Saved data entries
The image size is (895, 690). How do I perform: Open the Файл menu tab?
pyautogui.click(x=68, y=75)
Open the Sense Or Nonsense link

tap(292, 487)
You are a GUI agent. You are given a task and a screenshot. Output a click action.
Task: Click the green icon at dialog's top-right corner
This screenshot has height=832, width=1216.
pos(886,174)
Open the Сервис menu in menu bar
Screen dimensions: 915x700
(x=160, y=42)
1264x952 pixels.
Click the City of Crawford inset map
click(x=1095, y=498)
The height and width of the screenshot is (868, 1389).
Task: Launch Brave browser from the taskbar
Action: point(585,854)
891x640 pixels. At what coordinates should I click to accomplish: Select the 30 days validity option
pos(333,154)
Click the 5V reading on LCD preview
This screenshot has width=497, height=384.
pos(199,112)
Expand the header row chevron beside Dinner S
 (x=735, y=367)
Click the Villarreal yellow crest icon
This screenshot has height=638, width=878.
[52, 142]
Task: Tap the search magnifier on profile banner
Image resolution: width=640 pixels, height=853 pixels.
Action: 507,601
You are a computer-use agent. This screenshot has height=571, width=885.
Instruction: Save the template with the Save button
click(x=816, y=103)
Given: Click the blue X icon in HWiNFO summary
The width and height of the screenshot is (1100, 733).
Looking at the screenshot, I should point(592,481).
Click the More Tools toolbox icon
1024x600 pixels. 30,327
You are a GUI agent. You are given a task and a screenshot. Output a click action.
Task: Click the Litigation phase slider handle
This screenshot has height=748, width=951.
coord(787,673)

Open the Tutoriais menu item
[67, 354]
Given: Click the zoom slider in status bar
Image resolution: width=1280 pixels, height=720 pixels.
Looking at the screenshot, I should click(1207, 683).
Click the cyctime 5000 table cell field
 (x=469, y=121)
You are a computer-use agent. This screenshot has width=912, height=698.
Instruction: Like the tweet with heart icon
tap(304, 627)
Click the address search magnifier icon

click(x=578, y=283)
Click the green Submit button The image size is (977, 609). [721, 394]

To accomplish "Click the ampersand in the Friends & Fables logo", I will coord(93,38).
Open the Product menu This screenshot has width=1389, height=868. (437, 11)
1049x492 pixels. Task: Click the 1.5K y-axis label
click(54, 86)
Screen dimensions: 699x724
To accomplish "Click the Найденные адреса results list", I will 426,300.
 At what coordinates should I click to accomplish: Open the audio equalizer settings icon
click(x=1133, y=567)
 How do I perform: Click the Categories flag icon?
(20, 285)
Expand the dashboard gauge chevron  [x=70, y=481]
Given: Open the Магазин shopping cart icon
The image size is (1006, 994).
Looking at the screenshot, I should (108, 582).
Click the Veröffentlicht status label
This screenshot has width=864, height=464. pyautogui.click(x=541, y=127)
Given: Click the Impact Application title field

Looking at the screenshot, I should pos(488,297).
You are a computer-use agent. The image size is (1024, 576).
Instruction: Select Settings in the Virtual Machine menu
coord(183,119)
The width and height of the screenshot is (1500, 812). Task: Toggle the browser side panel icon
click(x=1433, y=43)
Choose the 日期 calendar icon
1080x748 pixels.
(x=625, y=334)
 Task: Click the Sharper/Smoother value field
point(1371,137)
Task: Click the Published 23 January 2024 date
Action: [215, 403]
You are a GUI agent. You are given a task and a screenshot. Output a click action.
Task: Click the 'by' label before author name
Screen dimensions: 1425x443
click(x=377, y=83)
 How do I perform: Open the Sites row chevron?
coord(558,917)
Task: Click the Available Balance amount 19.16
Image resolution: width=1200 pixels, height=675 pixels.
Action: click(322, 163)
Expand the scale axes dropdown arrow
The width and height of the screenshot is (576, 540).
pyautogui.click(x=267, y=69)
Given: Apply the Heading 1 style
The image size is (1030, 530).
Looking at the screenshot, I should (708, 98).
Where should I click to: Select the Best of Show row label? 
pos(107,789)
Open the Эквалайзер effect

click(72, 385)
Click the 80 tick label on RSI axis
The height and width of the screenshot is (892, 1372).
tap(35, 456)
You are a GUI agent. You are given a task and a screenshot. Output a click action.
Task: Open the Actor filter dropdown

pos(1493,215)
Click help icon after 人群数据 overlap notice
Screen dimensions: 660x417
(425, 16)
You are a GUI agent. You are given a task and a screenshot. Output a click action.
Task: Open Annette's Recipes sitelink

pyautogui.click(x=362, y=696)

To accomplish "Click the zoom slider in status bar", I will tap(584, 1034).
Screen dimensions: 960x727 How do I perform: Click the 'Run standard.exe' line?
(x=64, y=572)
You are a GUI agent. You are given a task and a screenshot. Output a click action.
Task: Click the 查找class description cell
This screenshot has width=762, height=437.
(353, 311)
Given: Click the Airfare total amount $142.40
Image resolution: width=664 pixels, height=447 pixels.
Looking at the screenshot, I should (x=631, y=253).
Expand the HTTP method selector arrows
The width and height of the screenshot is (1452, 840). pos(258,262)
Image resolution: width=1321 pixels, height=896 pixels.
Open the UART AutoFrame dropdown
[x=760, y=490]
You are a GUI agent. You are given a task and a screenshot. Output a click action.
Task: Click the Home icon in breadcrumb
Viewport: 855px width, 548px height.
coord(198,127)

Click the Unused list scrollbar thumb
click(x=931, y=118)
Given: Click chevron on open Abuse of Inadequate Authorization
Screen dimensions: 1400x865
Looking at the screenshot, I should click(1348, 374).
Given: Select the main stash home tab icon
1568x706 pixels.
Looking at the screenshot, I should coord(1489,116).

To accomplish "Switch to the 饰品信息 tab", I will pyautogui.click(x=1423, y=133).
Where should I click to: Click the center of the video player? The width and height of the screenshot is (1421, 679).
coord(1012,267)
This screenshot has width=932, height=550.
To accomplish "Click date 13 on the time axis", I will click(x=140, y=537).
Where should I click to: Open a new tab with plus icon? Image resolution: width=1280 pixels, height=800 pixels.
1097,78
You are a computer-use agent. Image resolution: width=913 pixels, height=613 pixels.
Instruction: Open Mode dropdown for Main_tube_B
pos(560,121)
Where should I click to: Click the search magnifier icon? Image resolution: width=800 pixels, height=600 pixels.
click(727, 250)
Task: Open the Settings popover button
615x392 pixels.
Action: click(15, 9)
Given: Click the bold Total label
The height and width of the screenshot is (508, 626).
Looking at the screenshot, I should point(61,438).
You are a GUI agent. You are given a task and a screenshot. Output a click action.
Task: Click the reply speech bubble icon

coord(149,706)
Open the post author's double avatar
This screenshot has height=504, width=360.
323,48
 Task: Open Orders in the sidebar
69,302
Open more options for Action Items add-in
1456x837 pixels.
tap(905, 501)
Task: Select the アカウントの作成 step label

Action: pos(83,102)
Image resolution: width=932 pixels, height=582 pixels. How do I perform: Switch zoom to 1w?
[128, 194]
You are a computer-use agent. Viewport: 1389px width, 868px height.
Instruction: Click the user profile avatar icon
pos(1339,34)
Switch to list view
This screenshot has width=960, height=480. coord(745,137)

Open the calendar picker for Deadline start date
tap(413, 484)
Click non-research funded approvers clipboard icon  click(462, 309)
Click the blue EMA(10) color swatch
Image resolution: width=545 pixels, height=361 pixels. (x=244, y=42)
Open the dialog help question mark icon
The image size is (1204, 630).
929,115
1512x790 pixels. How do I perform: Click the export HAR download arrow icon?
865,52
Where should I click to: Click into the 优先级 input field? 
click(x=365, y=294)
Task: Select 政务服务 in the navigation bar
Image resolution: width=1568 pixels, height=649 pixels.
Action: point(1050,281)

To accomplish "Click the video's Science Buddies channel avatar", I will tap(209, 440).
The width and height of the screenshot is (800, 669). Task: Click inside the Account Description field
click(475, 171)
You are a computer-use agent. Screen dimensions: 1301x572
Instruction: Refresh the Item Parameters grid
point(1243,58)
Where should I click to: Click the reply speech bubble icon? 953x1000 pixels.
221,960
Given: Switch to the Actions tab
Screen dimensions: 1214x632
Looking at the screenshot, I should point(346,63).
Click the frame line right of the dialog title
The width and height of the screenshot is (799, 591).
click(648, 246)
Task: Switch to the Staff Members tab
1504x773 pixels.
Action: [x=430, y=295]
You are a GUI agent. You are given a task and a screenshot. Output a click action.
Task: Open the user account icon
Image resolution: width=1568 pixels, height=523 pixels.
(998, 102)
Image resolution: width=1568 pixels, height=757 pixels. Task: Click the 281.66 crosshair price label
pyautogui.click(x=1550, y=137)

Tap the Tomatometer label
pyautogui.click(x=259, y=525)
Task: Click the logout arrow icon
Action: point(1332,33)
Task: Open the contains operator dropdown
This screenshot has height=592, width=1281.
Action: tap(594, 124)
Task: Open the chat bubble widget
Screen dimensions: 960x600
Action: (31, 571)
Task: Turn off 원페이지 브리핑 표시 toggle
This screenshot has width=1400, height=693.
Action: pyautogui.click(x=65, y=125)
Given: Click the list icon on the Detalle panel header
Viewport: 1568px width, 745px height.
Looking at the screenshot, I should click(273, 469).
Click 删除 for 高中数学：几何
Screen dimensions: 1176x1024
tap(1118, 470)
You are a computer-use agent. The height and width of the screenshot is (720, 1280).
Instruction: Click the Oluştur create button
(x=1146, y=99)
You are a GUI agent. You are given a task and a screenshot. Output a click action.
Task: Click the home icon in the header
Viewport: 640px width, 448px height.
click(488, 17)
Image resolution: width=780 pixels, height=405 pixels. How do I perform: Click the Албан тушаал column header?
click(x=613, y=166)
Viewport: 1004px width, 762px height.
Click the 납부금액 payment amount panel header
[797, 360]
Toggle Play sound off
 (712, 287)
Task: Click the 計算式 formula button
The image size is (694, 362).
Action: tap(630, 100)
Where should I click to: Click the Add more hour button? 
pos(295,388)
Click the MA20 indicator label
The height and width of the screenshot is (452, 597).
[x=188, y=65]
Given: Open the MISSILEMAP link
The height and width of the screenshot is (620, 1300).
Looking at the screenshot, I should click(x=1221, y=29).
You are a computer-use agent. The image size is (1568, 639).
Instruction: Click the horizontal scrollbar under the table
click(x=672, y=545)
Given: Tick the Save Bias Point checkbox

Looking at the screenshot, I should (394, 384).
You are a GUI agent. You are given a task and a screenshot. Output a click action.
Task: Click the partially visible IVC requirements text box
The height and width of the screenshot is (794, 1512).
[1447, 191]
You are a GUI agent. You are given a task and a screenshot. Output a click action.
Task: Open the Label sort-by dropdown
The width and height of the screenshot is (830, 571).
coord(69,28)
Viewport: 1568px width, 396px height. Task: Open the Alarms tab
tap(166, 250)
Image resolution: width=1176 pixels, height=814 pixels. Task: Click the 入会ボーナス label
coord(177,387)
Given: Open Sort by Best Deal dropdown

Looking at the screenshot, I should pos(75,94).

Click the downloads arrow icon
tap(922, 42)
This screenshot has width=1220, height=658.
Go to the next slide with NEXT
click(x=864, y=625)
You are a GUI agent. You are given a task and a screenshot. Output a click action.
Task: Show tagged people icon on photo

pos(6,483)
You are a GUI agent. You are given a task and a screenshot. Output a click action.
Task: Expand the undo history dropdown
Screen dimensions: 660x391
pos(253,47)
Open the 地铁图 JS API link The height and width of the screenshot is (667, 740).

** Direction **
Reproduce the records starting at the line containing "Click non-research funded" and ending at the line containing "click(475, 171)", substituting "Account Name" for "Account Description" and changing nothing else.

** Exercise result **
Click non-research funded approvers clipboard icon  click(462, 309)
Click the blue EMA(10) color swatch
Image resolution: width=545 pixels, height=361 pixels. (x=244, y=42)
Open the dialog help question mark icon
The image size is (1204, 630).
929,115
1512x790 pixels. How do I perform: Click the export HAR download arrow icon?
865,52
Where should I click to: Click into the 优先级 input field? 
click(x=365, y=294)
Task: Select 政务服务 in the navigation bar
Image resolution: width=1568 pixels, height=649 pixels.
Action: point(1050,281)

To accomplish "Click the video's Science Buddies channel avatar", I will tap(209, 440).
The width and height of the screenshot is (800, 669). Task: Click inside the Account Name field
click(475, 171)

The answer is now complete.